With only 11 members, St. Olaf’s wrestling team is significantly smaller than competing programs, whose rosters generally range from 20-30 student athletes. The demands of this smaller roster “do not meet our standards or provide a sustainable model of excellence,” Bowles wrote in the Oct. 18 email. 

Bowles made the announcement early in the year “to give our current student athletes an opportunity to transfer to another institution should they so choose,” he wrote. The decision to end the program has been met by heavy backlash from members of the team, especially the five first-years whose college careers are now threatened to be cut short.

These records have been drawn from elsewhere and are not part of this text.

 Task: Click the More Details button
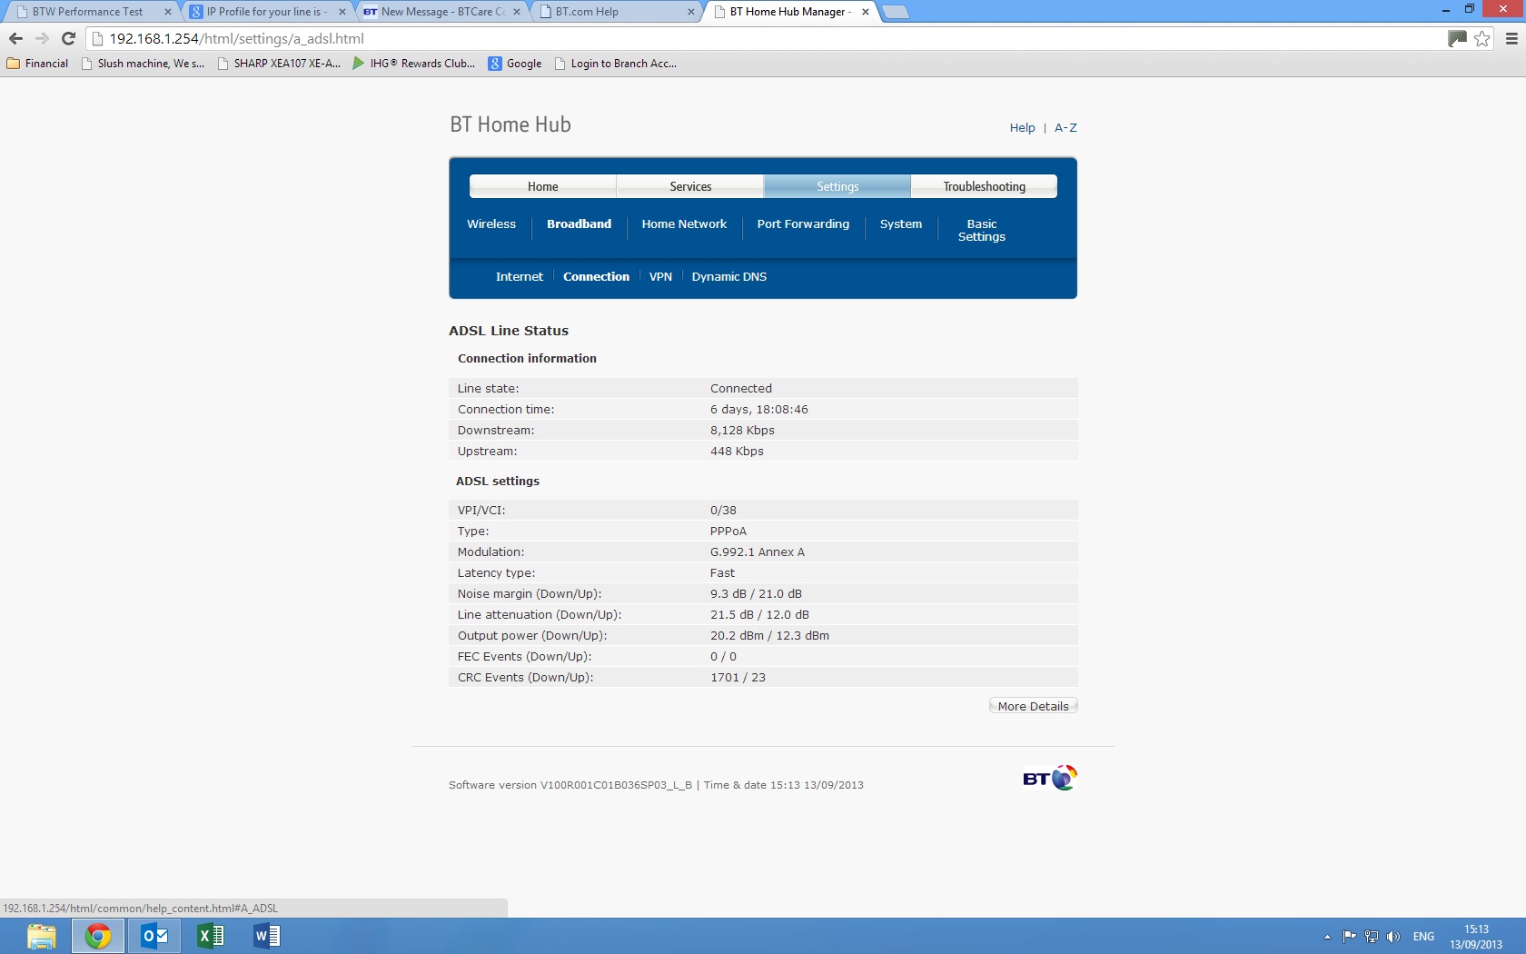1033,706
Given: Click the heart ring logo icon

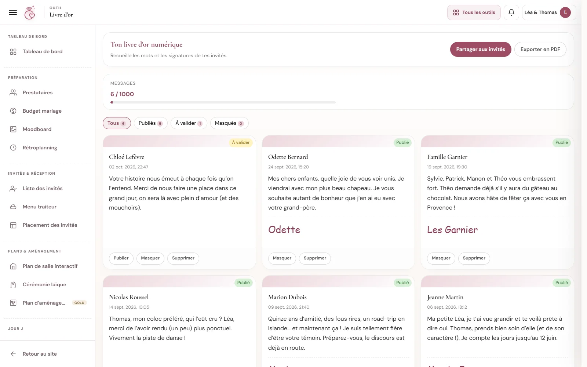Looking at the screenshot, I should [30, 12].
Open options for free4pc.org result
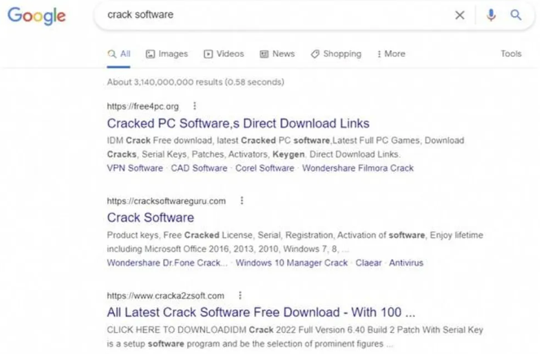This screenshot has height=354, width=540. coord(194,106)
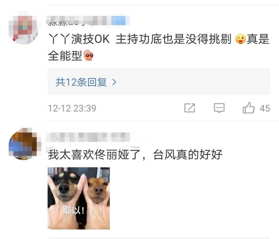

Wrestling team member Jack Ridgway ’22 said the team’s small roster can be easily explained. During the 2017-2018 season, head coach Sean Ahrar was called to active duty with the military, missing the season.

While he did not want to leave his team, his loyalty to his country is immeasurable,” Ridgway wrote in an email.

During Ahrar’s year of absence from the program, the interim coach failed to adequately recruit a full incoming class, Ridgway wrote. Upon Ahrar’s return the following year, he successfully recruited a freshman class of five wrestlers, putting the program back on track to field a full team. The last time the wrestling program featured a full roster was 2016, when star player Garrett Beaman ’20 was named a freshman All-American.

Bowles said he doesn’t see the trajectory of the program improving from Ahrar’s return.

Members of the team argued the decision to end the program disregards Ahrar’s military service and his efforts to restore the program to its former success. When asked for comment on these allegations, Bowles reiterated his reasoning for ending the program.

Members of the team also cited Bowles’ limited financial support as a primary obstacle in recruiting. Even without compensation, Ahrar has travelled as far as Florida to recruit student athletes to the program, Ridgway said. He has already nabbed a recent commit for next year’s class from East Ridge High School in Woodbury, Minn.

Ahrar has been offered a position in the athletic department as an athletic operations assistant, a role he has declined.

Following Bowles’ announcement, rumors circulated that other athletic programs at St. Olaf might be cut, such as the alpine skiing team. The athletic department has “no such cuts planned,” President David Anderson ‘74 wrote in an email.